[Exercise requirements]:
The full set of lines below has to be duplicated exactly, with no picture kept.

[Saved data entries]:
-- Opening Marker --

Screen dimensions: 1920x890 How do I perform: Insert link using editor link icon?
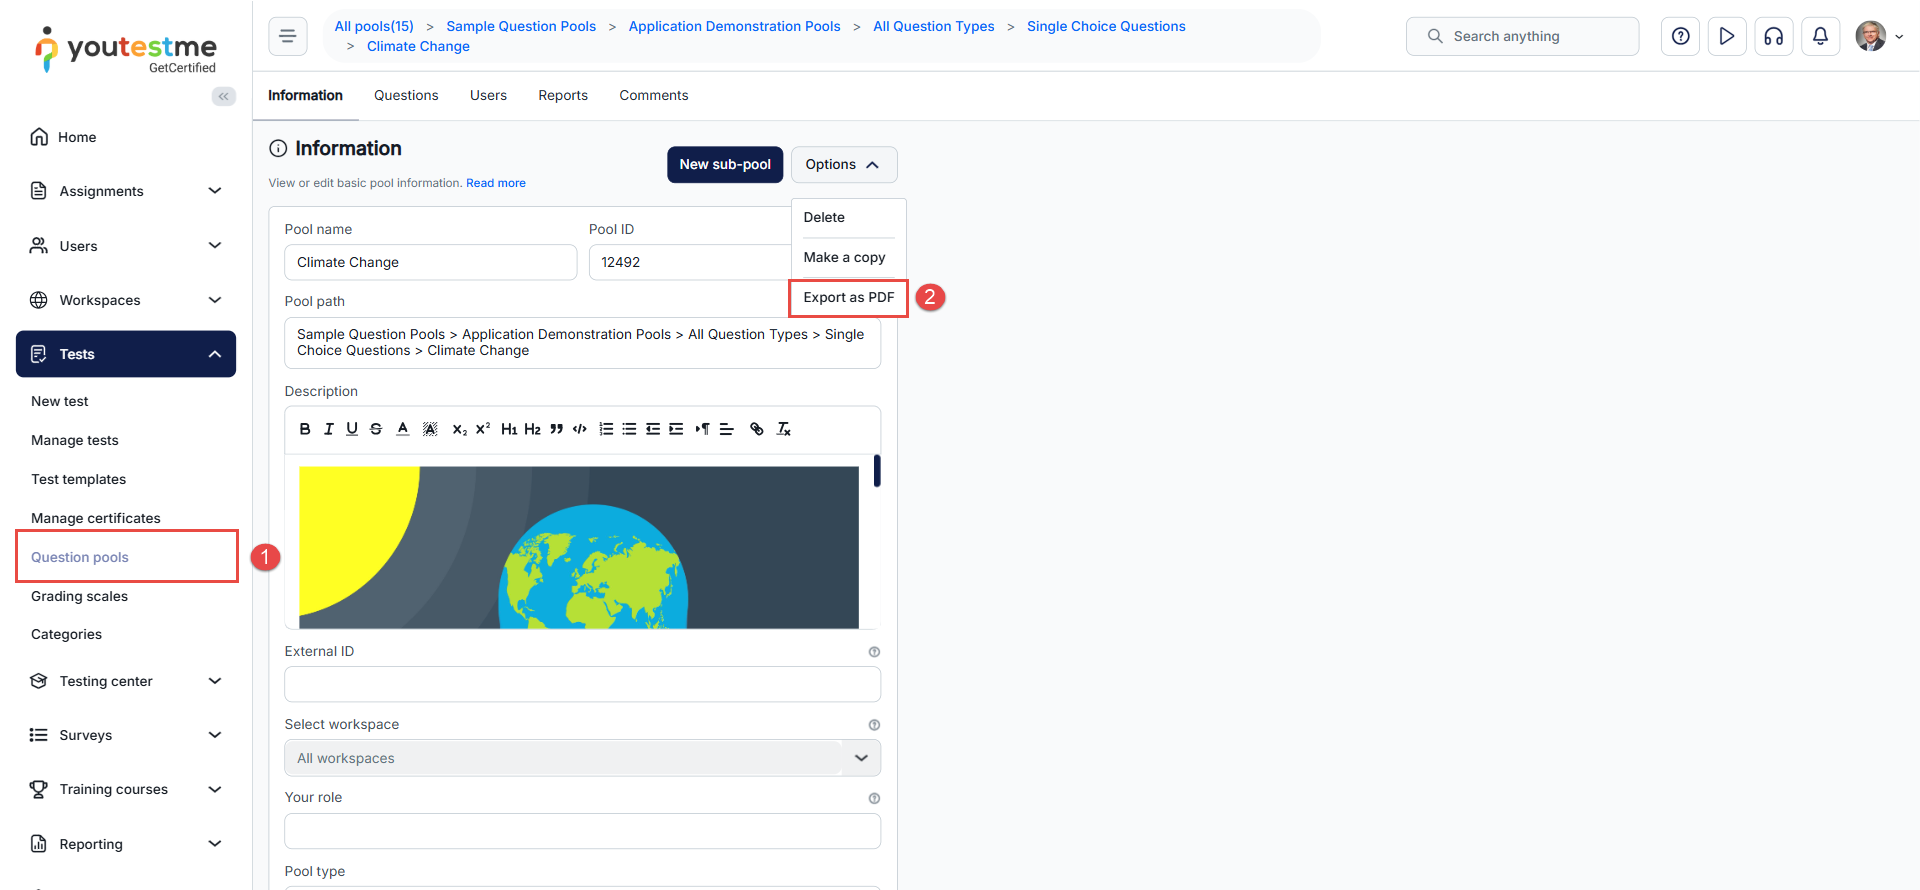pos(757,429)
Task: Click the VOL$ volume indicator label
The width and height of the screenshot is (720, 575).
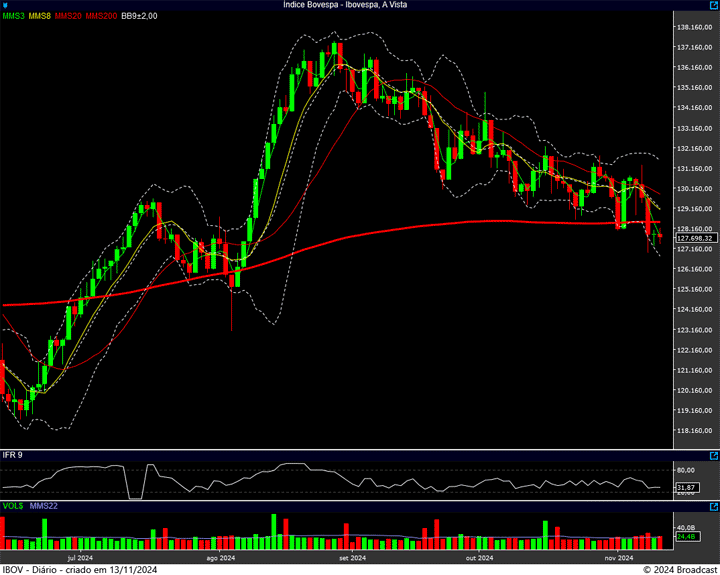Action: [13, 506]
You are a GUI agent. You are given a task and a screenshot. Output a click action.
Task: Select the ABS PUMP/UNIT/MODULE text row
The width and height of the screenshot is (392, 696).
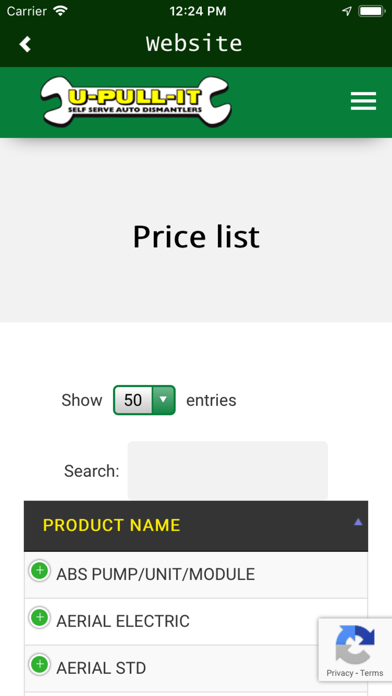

-- Closing Marker --

[Reply]:
Screen dimensions: 1920x890 How do I perform: Insert link using editor link icon?
pos(757,429)
Task: Click the VOL$ volume indicator label
The width and height of the screenshot is (720, 575).
Action: [13, 506]
You are a GUI agent. You are given a task and a screenshot. Output a click action.
Task: Select the ABS PUMP/UNIT/MODULE text row
The width and height of the screenshot is (392, 696).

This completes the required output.